══ MATERIAL FOR THIS EXERCISE ══
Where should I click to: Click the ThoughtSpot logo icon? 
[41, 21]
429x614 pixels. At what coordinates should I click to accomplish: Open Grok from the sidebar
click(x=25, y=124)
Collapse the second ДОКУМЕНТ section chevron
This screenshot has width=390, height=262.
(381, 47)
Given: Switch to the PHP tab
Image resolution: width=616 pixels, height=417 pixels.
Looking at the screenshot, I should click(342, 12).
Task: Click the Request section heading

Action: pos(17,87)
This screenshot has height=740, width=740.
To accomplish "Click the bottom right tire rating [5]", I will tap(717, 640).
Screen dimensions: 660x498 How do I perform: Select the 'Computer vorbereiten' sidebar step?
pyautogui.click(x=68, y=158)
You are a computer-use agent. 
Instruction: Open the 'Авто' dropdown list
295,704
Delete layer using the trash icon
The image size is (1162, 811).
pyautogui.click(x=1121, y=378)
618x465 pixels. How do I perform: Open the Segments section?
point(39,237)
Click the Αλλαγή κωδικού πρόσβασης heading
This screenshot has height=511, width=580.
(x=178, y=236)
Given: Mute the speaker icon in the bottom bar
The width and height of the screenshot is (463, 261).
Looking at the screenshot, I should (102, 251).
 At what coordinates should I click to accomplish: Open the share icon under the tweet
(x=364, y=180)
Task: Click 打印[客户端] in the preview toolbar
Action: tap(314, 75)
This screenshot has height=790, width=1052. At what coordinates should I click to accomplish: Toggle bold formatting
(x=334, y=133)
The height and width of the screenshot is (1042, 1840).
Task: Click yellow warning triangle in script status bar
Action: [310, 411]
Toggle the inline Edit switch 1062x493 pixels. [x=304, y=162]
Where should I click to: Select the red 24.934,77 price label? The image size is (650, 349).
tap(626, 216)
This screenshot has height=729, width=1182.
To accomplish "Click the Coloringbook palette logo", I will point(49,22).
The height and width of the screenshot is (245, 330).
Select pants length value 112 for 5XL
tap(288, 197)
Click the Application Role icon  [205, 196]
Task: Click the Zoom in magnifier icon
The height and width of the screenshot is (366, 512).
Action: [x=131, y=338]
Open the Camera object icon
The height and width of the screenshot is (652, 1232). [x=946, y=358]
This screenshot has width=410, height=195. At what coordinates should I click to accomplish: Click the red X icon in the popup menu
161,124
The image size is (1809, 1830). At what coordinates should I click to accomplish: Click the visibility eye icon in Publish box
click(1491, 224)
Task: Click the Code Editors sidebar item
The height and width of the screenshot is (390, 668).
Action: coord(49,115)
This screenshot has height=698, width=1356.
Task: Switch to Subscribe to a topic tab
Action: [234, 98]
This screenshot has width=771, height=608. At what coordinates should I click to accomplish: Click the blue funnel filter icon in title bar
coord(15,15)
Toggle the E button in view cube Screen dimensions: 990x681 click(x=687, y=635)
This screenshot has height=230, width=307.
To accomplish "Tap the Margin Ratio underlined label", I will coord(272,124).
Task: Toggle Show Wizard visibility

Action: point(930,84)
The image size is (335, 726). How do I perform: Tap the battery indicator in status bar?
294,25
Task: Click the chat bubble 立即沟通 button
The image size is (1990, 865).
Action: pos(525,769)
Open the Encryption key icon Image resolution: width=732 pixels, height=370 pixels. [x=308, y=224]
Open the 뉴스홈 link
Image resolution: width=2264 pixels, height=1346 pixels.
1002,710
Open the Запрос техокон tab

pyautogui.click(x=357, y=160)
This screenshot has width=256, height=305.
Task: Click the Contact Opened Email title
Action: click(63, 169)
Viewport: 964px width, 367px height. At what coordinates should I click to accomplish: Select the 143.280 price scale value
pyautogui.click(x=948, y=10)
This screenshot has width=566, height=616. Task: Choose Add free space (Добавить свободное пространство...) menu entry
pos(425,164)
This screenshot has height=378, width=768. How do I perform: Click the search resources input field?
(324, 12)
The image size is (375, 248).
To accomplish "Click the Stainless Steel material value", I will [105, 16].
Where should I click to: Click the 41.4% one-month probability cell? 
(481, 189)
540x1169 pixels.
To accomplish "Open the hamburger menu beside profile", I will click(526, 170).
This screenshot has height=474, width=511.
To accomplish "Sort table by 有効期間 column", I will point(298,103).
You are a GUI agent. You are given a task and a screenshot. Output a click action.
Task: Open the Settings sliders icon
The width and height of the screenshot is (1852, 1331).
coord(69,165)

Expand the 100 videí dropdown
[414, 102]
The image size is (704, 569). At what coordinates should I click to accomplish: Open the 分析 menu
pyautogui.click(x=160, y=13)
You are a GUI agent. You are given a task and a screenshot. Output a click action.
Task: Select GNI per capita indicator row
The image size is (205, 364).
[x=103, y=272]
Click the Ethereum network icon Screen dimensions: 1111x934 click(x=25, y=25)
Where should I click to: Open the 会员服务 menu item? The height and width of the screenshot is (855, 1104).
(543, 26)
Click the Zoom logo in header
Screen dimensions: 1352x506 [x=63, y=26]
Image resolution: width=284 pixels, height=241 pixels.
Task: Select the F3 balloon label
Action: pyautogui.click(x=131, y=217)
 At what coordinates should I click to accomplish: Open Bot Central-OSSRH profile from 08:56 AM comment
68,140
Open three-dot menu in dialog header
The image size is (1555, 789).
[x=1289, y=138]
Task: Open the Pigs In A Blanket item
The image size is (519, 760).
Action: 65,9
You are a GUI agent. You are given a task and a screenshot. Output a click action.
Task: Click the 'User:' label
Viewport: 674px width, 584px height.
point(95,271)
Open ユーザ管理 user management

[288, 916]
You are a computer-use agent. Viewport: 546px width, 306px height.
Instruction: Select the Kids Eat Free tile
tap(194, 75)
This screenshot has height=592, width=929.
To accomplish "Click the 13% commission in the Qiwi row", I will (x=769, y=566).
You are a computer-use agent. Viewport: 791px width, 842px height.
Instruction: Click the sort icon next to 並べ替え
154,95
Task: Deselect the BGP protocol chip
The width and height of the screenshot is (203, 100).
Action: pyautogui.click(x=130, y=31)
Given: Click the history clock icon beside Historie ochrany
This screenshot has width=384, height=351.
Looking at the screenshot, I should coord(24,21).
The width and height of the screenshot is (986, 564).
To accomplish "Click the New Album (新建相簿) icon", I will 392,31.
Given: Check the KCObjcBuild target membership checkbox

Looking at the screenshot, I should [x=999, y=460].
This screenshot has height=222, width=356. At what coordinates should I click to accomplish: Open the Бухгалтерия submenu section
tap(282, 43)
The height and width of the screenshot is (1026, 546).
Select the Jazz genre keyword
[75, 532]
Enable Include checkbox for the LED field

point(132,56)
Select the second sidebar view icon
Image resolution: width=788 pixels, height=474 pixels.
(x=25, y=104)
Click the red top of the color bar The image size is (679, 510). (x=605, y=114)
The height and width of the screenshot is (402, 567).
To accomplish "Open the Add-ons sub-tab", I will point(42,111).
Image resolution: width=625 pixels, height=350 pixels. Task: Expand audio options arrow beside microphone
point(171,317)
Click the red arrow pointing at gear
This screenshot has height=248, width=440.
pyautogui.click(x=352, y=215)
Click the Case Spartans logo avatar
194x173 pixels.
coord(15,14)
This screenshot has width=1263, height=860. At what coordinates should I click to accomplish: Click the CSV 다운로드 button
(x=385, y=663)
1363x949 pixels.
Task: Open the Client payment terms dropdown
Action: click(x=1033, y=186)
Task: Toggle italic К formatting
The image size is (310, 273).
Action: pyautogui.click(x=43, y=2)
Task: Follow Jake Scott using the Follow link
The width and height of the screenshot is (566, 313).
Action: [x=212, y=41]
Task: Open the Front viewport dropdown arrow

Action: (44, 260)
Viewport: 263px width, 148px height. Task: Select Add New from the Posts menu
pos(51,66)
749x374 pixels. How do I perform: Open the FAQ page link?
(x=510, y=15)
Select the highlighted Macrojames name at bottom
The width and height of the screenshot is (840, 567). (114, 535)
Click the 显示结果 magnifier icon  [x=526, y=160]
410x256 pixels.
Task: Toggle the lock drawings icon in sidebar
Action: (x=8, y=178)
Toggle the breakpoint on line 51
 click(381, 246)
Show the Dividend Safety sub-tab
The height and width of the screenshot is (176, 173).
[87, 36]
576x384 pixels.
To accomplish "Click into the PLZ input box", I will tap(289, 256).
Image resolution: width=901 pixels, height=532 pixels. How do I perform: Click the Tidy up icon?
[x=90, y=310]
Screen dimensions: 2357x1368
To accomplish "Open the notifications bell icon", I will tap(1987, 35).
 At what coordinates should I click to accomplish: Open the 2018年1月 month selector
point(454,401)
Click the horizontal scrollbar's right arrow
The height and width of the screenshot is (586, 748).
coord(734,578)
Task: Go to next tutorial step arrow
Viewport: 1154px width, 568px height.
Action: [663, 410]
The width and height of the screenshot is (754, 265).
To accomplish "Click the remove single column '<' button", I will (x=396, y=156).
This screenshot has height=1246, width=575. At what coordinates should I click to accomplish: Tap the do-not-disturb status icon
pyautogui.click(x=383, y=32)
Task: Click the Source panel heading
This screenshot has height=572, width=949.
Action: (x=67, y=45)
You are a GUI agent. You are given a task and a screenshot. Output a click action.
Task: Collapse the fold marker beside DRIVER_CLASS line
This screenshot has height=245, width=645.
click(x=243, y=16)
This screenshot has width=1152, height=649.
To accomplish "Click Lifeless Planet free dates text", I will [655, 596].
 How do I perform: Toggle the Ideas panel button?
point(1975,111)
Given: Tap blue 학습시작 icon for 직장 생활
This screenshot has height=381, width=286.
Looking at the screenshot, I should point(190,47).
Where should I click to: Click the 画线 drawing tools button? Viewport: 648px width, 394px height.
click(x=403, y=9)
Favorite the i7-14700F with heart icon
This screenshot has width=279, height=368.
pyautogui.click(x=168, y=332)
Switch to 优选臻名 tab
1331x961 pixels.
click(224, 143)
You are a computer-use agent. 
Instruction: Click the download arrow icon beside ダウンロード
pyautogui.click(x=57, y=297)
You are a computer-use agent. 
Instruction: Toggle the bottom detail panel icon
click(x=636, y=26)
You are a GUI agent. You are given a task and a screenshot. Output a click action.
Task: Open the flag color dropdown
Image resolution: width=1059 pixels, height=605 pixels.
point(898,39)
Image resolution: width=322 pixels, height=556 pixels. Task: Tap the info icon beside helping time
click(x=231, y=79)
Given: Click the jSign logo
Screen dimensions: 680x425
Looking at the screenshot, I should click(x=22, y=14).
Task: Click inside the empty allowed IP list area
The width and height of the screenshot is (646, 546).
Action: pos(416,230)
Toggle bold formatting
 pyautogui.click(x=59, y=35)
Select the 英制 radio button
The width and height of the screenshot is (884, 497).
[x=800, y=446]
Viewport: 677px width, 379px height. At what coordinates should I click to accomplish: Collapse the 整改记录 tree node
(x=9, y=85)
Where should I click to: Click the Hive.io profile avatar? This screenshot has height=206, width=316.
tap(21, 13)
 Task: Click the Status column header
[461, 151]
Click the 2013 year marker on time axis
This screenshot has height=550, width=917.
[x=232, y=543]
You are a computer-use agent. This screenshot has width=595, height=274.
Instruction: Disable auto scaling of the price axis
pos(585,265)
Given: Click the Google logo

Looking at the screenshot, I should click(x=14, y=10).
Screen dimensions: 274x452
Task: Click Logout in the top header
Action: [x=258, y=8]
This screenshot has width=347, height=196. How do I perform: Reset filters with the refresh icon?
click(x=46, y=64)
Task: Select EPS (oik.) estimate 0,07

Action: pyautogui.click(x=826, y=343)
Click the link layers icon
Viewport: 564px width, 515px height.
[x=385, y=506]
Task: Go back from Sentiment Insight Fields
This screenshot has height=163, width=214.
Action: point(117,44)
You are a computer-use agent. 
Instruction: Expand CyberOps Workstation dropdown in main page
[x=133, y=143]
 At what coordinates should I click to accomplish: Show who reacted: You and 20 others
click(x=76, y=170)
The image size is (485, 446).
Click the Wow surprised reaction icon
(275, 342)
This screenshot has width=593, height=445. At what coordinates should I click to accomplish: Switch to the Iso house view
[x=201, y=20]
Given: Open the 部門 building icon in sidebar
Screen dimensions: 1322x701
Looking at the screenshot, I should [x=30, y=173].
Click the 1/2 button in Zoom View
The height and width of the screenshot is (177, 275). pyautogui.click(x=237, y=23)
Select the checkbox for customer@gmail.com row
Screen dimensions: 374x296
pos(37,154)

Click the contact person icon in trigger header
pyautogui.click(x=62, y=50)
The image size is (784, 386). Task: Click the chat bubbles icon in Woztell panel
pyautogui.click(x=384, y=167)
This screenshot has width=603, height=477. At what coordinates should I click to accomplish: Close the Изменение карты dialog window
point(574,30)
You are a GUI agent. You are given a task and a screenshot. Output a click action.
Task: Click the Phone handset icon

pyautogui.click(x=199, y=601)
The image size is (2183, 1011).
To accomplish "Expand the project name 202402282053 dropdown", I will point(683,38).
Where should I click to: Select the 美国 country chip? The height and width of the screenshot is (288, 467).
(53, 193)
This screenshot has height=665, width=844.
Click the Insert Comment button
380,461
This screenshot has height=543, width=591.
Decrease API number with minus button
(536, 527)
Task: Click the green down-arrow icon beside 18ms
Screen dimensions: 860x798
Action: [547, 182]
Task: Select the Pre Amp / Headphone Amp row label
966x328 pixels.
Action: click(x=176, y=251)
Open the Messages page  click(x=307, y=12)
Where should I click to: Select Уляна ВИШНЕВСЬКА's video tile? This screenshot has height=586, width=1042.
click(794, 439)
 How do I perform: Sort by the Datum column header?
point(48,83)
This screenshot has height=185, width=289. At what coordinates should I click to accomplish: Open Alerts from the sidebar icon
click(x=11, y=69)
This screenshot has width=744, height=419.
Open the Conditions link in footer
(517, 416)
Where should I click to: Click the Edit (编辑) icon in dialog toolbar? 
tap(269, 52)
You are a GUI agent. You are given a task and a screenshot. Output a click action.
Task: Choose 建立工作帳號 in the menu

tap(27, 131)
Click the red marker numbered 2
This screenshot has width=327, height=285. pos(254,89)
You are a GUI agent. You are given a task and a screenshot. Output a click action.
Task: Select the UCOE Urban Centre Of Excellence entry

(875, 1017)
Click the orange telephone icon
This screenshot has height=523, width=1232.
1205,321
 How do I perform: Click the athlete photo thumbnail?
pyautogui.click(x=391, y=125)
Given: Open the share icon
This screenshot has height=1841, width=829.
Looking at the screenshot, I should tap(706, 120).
═══
* [TASK OBJECTIVE] Can you retype the records, starting with the line that contains "Given: Switch to the PHP tab" and going on through the line that contains "Click the Application", with nothing changed?

* [FINAL RESULT]
Given: Switch to the PHP tab
Image resolution: width=616 pixels, height=417 pixels.
Looking at the screenshot, I should click(342, 12).
Task: Click the Request section heading

Action: pos(17,87)
This screenshot has height=740, width=740.
To accomplish "Click the bottom right tire rating [5]", I will tap(717, 640).
Screen dimensions: 660x498 How do I perform: Select the 'Computer vorbereiten' sidebar step?
pyautogui.click(x=68, y=158)
You are a computer-use agent. 
Instruction: Open the 'Авто' dropdown list
295,704
Delete layer using the trash icon
The image size is (1162, 811).
pyautogui.click(x=1121, y=378)
618x465 pixels. How do I perform: Open the Segments section?
point(39,237)
Click the Αλλαγή κωδικού πρόσβασης heading
This screenshot has height=511, width=580.
(x=178, y=236)
Given: Mute the speaker icon in the bottom bar
The width and height of the screenshot is (463, 261).
Looking at the screenshot, I should (102, 251).
 At what coordinates should I click to accomplish: Open the share icon under the tweet
(x=364, y=180)
Task: Click 打印[客户端] in the preview toolbar
Action: tap(314, 75)
This screenshot has height=790, width=1052. At what coordinates should I click to accomplish: Toggle bold formatting
(x=334, y=133)
The height and width of the screenshot is (1042, 1840).
Task: Click yellow warning triangle in script status bar
Action: [310, 411]
Toggle the inline Edit switch 1062x493 pixels. [x=304, y=162]
Where should I click to: Select the red 24.934,77 price label? The image size is (650, 349).
tap(626, 216)
This screenshot has height=729, width=1182.
To accomplish "Click the Coloringbook palette logo", I will point(49,22).
The height and width of the screenshot is (245, 330).
Select pants length value 112 for 5XL
tap(288, 197)
Click the Application Role icon  [205, 196]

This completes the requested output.